Task directions :: To complete the exercise, repeat every record exactly as it stands.

---*---

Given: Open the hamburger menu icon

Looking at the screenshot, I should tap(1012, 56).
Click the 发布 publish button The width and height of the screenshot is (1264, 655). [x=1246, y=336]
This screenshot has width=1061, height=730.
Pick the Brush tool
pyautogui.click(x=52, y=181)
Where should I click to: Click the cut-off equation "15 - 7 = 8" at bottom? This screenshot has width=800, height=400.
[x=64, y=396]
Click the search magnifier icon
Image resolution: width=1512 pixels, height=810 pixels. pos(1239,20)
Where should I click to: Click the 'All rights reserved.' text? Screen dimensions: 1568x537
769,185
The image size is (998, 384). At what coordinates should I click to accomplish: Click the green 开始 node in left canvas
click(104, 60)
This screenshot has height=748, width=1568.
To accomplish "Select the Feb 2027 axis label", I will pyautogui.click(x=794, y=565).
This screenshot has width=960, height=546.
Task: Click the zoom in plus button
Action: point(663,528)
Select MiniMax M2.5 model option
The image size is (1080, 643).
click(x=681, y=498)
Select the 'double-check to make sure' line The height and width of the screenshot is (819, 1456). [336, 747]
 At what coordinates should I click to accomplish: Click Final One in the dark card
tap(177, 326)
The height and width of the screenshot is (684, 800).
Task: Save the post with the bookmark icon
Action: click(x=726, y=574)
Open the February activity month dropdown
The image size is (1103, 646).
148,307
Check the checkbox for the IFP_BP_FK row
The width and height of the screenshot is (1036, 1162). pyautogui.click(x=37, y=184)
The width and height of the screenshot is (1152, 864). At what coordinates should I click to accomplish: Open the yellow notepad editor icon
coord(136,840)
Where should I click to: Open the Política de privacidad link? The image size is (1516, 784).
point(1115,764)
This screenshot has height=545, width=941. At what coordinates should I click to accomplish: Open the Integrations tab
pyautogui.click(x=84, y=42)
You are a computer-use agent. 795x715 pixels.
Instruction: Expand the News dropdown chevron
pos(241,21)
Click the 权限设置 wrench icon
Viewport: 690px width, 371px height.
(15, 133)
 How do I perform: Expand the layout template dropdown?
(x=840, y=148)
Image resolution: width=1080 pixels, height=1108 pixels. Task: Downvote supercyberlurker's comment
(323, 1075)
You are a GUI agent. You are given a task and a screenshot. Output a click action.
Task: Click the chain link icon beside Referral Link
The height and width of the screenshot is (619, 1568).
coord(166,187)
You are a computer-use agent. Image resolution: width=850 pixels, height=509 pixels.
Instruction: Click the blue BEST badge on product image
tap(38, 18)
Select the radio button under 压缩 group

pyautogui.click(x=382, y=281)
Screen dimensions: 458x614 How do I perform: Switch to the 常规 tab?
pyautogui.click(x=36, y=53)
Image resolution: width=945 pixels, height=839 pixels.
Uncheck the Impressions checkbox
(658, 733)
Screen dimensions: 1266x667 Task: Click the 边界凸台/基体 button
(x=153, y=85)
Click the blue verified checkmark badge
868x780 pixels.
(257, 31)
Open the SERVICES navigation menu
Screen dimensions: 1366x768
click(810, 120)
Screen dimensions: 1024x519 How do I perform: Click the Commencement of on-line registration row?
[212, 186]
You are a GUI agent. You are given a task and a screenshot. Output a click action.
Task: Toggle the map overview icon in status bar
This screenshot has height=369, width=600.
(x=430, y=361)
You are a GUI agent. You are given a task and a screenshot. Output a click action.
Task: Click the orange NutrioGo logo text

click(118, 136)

---*---

Task solution ::
Given: Open the hamburger menu icon

Looking at the screenshot, I should tap(1012, 56).
Click the 发布 publish button The width and height of the screenshot is (1264, 655). [x=1246, y=336]
This screenshot has width=1061, height=730.
Pick the Brush tool
pyautogui.click(x=52, y=181)
Where should I click to: Click the cut-off equation "15 - 7 = 8" at bottom? This screenshot has width=800, height=400.
[x=64, y=396]
Click the search magnifier icon
Image resolution: width=1512 pixels, height=810 pixels. pos(1239,20)
Where should I click to: Click the 'All rights reserved.' text? Screen dimensions: 1568x537
769,185
The image size is (998, 384). At what coordinates should I click to accomplish: Click the green 开始 node in left canvas
click(104, 60)
This screenshot has height=748, width=1568.
To accomplish "Select the Feb 2027 axis label", I will pyautogui.click(x=794, y=565).
This screenshot has width=960, height=546.
Task: Click the zoom in plus button
Action: point(663,528)
Select MiniMax M2.5 model option
The image size is (1080, 643).
click(x=681, y=498)
Select the 'double-check to make sure' line The height and width of the screenshot is (819, 1456). [336, 747]
 At what coordinates should I click to accomplish: Click Final One in the dark card
tap(177, 326)
The height and width of the screenshot is (684, 800).
Task: Save the post with the bookmark icon
Action: click(x=726, y=574)
Open the February activity month dropdown
The image size is (1103, 646).
148,307
Check the checkbox for the IFP_BP_FK row
The width and height of the screenshot is (1036, 1162). pyautogui.click(x=37, y=184)
The width and height of the screenshot is (1152, 864). At what coordinates should I click to accomplish: Open the yellow notepad editor icon
coord(136,840)
Where should I click to: Open the Política de privacidad link? The image size is (1516, 784).
point(1115,764)
This screenshot has height=545, width=941. At what coordinates should I click to accomplish: Open the Integrations tab
pyautogui.click(x=84, y=42)
You are a computer-use agent. 795x715 pixels.
Instruction: Expand the News dropdown chevron
pos(241,21)
Click the 权限设置 wrench icon
Viewport: 690px width, 371px height.
(15, 133)
 How do I perform: Expand the layout template dropdown?
(x=840, y=148)
Image resolution: width=1080 pixels, height=1108 pixels. Task: Downvote supercyberlurker's comment
(323, 1075)
You are a GUI agent. You are given a task and a screenshot. Output a click action.
Task: Click the chain link icon beside Referral Link
The height and width of the screenshot is (619, 1568).
coord(166,187)
You are a computer-use agent. Image resolution: width=850 pixels, height=509 pixels.
Instruction: Click the blue BEST badge on product image
tap(38, 18)
Select the radio button under 压缩 group

pyautogui.click(x=382, y=281)
Screen dimensions: 458x614 How do I perform: Switch to the 常规 tab?
pyautogui.click(x=36, y=53)
Image resolution: width=945 pixels, height=839 pixels.
Uncheck the Impressions checkbox
(658, 733)
Screen dimensions: 1266x667 Task: Click the 边界凸台/基体 button
(x=153, y=85)
Click the blue verified checkmark badge
868x780 pixels.
(257, 31)
Open the SERVICES navigation menu
Screen dimensions: 1366x768
click(810, 120)
Screen dimensions: 1024x519 How do I perform: Click the Commencement of on-line registration row?
[212, 186]
You are a GUI agent. You are given a task and a screenshot. Output a click action.
Task: Toggle the map overview icon in status bar
This screenshot has height=369, width=600.
(x=430, y=361)
You are a GUI agent. You are given a task and a screenshot. Output a click action.
Task: Click the orange NutrioGo logo text

click(118, 136)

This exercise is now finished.